NOISE CHANNEL "DRUM" USAGE IN MM2

As you may be aware, the NES noise channel is fairly limited and mostly serves as a means to fill the space percussion fills in most music. However, figuring out exactly how Mega Man 2 handles percussion compared to emulators and trackers can be rather tricky. It is my hope that using this page will make it easier for me, and anyone else who is interested, to discover practical means for hacking Mega Man 2's music. This is meant to contain example collections of Noise channel settings that are utilized in existing songs, so the sound of them is self evident simply by pulling up an nsf of the game.

Before I start, it's necessary to note some of the main operation codes utilized to define Noise channel notation.

00 XX - Tempo setter, applied on all tracks in Mega Man 2 rather than applied to whole song like in 3-6. This is mostly ignorable, just set it at the beginning to be the same as everything around it.

01 XX - Pitch envelope, changes XX per frame.

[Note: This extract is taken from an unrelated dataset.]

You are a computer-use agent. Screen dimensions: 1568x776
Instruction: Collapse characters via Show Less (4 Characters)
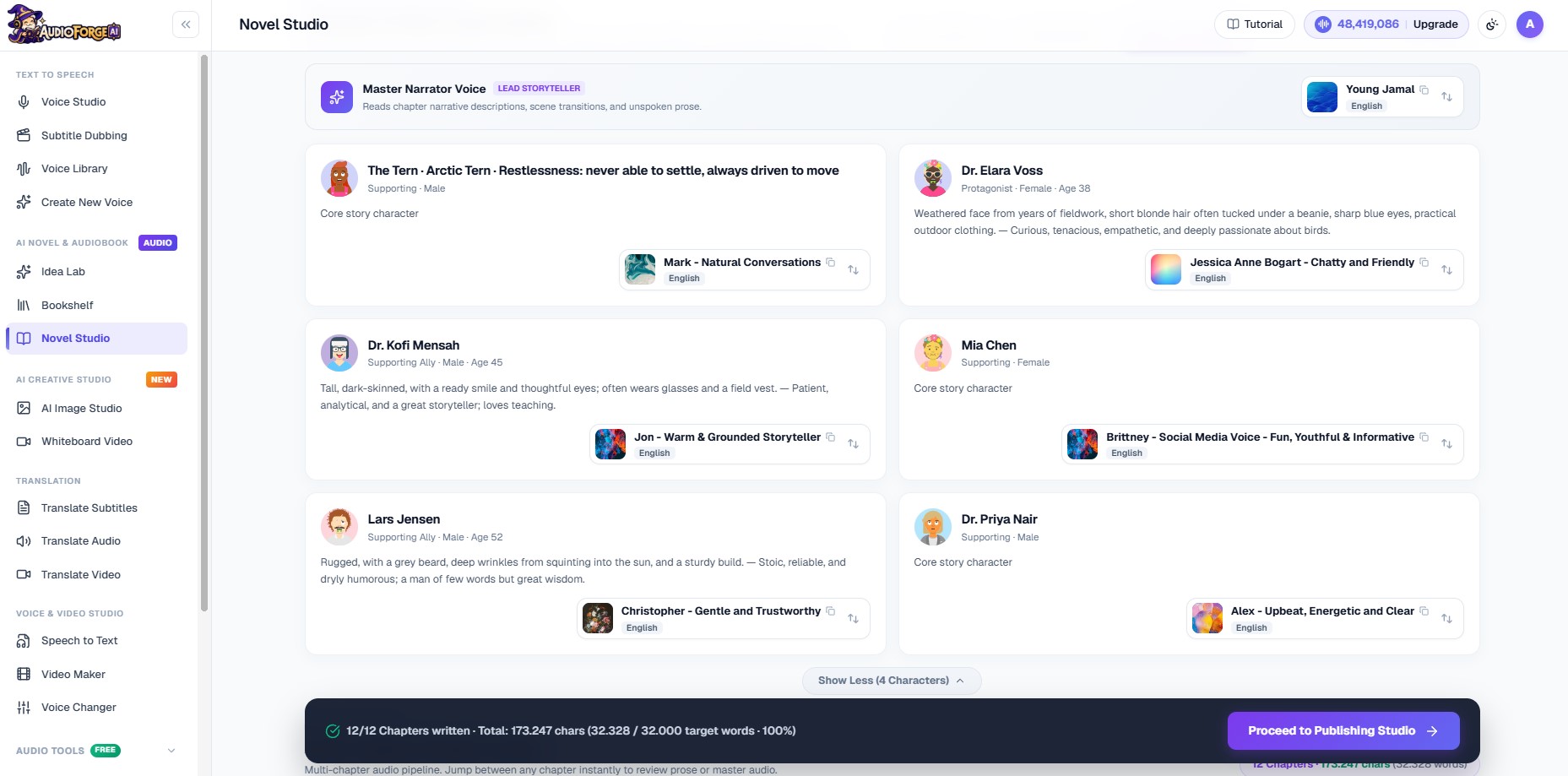[x=892, y=681]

In other words, Portamento. 00 doesn't change at all, 01-7F change DOWN that much per frame, 80-FF change UP that much per frame, with 7F and 80 being the ridiculous over the top extremes.

03 XX - Max volume. 31-3F, NES volume is only 4 bits so this is the whole range. Note 31 is NOT silent.

04 NN XX XX - Loop command. Loop NN times to the address XX XX. In the rom, you produce XX the way you do all jumps. In NSF, the subtraction number is 7F80 to get the actual address, in game, I think it's 8010. Hex, of course.

07 XX Y0 - Volume envelope. This one is a big aspect of percussion. XX's bit 7 is whether it goes up from 0 or goes down from max, 8 is max->0, 0 is 0->max. The rest of the bits are change frame count, how many frames does it wait before changing to the next volume step? Finally, Y is the size of the volume step - 1 is a change of 1 volume level, 2 is 2, 4 is 4, etc.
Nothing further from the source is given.